The property measures, some of the most closely watched legislation of the year, passed on the 60th and, at least traditionally, final day of the session. While lawmakers are expected to return next week to finish the budget, everything not related to the spending plan had to win approval Friday or die.

Both of the bills are aimed at restricting government involvement in a market still recovering from the devastating 2004-05 hurricane seasons. Supporters say freeing the industry from excessive government regulation will leave the state better able to cope when the next major storm slams into the state.
Opponents say the bills will hammer recession-battered consumers with higher premiums.

One of the bills approved Friday would allow rates for policyholders with state-backed Citizens Property Insurance Corporation to increase by up to 10 percent a year. It would also begin to shed some of the coverage offered by the Florida Hurricane Catastrophe Fund to insurers to make sure they can cover claims in the event of a storm.
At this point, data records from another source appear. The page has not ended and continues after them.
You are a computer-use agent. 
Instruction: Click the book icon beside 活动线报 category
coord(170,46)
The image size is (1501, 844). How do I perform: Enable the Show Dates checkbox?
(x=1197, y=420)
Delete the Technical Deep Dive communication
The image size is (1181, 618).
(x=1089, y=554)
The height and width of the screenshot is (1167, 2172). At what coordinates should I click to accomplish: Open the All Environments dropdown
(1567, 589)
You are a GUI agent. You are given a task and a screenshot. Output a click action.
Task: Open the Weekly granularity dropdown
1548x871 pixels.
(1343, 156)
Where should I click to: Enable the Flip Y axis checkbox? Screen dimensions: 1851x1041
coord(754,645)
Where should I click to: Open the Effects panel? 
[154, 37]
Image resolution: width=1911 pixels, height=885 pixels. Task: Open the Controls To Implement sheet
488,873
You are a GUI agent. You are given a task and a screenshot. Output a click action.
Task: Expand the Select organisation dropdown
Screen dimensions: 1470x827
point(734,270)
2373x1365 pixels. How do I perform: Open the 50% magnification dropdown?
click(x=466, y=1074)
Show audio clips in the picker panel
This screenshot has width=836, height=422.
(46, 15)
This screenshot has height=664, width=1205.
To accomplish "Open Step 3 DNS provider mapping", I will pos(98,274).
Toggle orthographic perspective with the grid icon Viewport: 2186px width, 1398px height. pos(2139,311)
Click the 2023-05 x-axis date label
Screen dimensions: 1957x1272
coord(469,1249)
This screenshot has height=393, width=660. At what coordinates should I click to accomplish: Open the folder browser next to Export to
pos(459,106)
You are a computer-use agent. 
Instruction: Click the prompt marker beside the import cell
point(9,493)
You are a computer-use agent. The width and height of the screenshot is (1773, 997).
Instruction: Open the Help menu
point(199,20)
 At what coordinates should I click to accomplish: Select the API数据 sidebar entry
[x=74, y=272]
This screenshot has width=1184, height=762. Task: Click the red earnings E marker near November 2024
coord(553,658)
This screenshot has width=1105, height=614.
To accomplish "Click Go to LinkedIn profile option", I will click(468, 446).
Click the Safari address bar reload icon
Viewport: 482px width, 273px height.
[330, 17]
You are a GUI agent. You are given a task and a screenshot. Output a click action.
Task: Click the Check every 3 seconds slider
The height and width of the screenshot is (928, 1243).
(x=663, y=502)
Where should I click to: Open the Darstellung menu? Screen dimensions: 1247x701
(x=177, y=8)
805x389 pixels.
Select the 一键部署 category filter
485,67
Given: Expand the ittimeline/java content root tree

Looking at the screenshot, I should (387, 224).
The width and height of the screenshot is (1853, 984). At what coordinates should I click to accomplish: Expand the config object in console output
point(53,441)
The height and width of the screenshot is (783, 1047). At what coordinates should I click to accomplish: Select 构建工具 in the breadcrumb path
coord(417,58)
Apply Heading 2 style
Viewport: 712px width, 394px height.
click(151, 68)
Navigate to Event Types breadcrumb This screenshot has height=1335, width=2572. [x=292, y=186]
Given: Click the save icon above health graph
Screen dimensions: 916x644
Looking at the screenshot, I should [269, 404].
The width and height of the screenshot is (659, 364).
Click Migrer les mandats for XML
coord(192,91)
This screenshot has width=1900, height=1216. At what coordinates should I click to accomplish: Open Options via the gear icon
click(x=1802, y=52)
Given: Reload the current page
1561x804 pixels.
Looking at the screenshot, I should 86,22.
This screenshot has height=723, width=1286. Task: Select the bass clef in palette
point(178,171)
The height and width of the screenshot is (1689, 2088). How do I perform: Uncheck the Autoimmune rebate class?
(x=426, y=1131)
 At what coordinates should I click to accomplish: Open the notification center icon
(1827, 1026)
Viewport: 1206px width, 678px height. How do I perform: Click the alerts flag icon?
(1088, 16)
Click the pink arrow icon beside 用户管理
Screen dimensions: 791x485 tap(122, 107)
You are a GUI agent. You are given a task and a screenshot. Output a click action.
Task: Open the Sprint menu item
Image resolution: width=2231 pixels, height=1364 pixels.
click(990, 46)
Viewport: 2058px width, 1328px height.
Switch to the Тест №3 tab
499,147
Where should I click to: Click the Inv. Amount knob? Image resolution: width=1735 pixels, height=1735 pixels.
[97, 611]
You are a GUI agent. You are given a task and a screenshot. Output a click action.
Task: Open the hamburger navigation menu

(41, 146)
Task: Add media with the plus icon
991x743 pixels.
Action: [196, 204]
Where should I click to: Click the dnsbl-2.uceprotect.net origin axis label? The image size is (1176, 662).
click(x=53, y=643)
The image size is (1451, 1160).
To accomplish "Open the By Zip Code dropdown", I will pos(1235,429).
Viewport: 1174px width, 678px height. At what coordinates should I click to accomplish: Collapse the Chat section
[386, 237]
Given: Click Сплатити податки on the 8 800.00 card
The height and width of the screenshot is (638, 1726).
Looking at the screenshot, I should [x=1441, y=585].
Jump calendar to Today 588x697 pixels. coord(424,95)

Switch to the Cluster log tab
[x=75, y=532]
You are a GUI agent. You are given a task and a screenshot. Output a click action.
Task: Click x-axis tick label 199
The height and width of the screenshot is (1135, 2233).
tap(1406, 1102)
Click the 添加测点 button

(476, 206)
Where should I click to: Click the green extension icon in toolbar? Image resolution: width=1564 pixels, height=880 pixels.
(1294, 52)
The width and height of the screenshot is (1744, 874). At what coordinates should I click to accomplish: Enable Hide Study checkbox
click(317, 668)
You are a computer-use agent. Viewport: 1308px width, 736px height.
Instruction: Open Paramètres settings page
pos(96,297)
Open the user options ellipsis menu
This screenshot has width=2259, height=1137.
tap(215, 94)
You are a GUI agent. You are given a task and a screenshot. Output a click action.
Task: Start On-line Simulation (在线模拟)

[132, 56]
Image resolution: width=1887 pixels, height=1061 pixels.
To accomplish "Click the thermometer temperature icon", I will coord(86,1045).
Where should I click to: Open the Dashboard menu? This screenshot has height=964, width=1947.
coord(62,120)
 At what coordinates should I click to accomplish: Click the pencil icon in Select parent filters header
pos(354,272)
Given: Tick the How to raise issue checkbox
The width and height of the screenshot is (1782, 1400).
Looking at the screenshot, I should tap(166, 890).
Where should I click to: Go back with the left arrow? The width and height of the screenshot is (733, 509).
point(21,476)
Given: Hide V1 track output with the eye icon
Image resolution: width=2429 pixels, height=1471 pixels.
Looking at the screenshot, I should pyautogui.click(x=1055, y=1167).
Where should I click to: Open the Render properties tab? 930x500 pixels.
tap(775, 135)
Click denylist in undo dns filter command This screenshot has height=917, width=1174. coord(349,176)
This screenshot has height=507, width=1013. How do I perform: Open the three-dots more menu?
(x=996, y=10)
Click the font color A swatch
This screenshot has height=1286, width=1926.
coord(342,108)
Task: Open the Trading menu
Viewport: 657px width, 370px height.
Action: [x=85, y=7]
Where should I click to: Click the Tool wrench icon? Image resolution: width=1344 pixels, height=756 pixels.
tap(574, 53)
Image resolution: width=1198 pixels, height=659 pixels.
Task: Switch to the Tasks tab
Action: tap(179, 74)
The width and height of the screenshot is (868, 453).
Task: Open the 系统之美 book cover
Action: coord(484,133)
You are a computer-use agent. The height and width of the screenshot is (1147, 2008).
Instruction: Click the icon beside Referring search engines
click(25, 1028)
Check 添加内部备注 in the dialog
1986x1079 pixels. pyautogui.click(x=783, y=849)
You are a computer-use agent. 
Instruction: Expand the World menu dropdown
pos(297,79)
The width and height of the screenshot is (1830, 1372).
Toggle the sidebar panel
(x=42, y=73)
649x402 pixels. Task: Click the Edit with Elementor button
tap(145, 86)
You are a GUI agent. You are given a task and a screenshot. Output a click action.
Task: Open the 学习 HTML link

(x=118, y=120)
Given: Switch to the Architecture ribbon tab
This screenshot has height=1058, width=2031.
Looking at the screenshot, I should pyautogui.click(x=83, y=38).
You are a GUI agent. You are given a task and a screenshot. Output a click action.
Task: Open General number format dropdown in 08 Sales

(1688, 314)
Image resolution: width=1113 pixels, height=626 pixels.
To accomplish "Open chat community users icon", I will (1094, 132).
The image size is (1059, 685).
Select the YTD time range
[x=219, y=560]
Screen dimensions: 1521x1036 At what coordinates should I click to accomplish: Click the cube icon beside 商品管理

State officials say the CAT fund could not pay its bills if a major hurricane struck the state, hitting every policyholder in the state — including those with cars or other non-residential insurance plans — with an assessment critics call a “hurricane tax.” The program’s instability could also undermine the ratings of some private insurers reliant on the CAT fund, making it more difficult to get a mortgage.

“Right now, we’re Titanic heading into an iceberg,” said Rep. Bryan Nelson, R-Apopka. “We’re starting to turn the ship in the right direction.”

Backers also say the proposal puts Citizens on the same footing with private companies by raising premiums on a “glide path” — in the hopes that many residents surely insured by the state will instead find private plans.

Opponents said they were concerned with Floridians’ budgets as well as the viability of the state programs.

“At the same time, we need to remember the people of Florida and the financial situation they’re in,” said Rep. Julio Robaina, R-Miami.

The other measure would allow insurance companies with large cash reserves to offer insurance policies free of state premium regulations. That legislation emerged after State Farm Florida announced it was leaving the property insurance market in the wake of Insurance Commissioner Kevin McCarty’s decision to reject the company’s request for a rate increase that would average 47 percent statewide.

Sen. Mike Bennett, R-Bradenton, cited thousands of comments from policyholders that he said want to remain with their chosen insurer even if it meant paying more than regulators thought necessary.

“It’s finally giving consumers the choice they have begged for, and asked for, for years,” Bennett said.

That proposal came under fire from both sides. Some pushed to drop the legislation’s requirement that insurers have large reserves to offer the unregulated policies.

“We’re going to take care of the top 15 companies. … We’re not going to take care of the little guys,” said Sen. Steve Oelrich, R-Gainesville.

But Sen. Dan Gelber, D-Miami Beach, argued that dramatic increases in premiums could push far more homeowners out of the private market and into the public programs lawmakers were trying to curtail.

“The other thing this is going to do is send hundreds of thousands of policies to the Citizens risk pool,” Gelber said.

The bills now head to a governor who has supported efforts to control rates and publicly mused that Florida might be better off if State Farm left. Crist largely dodged a question about the proposal for Citizens and the CAT fund.

“I like lower rates,” he said. “That’s what I think. We’ll see what makes it to the desk.”

But he signaled no interest in allowing some companies to offer policies at deregulated rates.

“I have such respect for Commissioner McCarty and his good efforts and his vast knowledge as it relates to regulating insurance appropriately on behalf of the people,” Crist said, “so my preference would be that he continue to have that authority.”